* What this task involves *
Some lines below hold "agent". Pick them out and copy them.

____ Extracted entries

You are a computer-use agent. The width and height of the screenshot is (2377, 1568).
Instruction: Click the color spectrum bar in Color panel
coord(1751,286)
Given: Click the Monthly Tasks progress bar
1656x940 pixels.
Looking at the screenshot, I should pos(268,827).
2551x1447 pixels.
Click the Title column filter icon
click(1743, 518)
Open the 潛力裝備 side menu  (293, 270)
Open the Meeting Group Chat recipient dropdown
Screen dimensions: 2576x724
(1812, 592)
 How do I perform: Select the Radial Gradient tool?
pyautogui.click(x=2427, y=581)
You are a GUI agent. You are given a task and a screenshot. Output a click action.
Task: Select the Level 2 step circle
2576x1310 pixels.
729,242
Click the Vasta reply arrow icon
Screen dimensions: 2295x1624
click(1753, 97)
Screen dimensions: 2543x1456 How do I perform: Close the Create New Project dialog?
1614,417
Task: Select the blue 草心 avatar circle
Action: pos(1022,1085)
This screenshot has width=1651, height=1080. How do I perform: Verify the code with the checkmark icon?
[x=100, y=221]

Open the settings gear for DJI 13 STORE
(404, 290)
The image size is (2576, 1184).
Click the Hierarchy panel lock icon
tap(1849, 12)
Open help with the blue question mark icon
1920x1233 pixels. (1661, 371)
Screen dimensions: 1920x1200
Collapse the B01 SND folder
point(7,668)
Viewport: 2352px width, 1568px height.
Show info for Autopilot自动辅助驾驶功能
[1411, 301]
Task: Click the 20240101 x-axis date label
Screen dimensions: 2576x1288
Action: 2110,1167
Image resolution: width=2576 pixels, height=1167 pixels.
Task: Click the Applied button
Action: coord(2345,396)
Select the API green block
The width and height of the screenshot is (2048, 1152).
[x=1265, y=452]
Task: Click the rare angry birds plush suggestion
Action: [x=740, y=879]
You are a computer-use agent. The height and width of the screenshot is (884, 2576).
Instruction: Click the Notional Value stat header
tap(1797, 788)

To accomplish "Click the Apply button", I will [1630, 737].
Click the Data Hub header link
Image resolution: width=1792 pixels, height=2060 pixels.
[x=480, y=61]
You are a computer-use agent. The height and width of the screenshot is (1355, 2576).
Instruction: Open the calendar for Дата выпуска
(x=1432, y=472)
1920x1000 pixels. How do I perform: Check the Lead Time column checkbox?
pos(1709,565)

________

* Task answer *
You are a computer-use agent. The width and height of the screenshot is (2377, 1568).
You are a GUI agent. You are given a task and a screenshot. Output a click action.
You are a computer-use agent. The height and width of the screenshot is (884, 2576).
You are a computer-use agent. The height and width of the screenshot is (1355, 2576).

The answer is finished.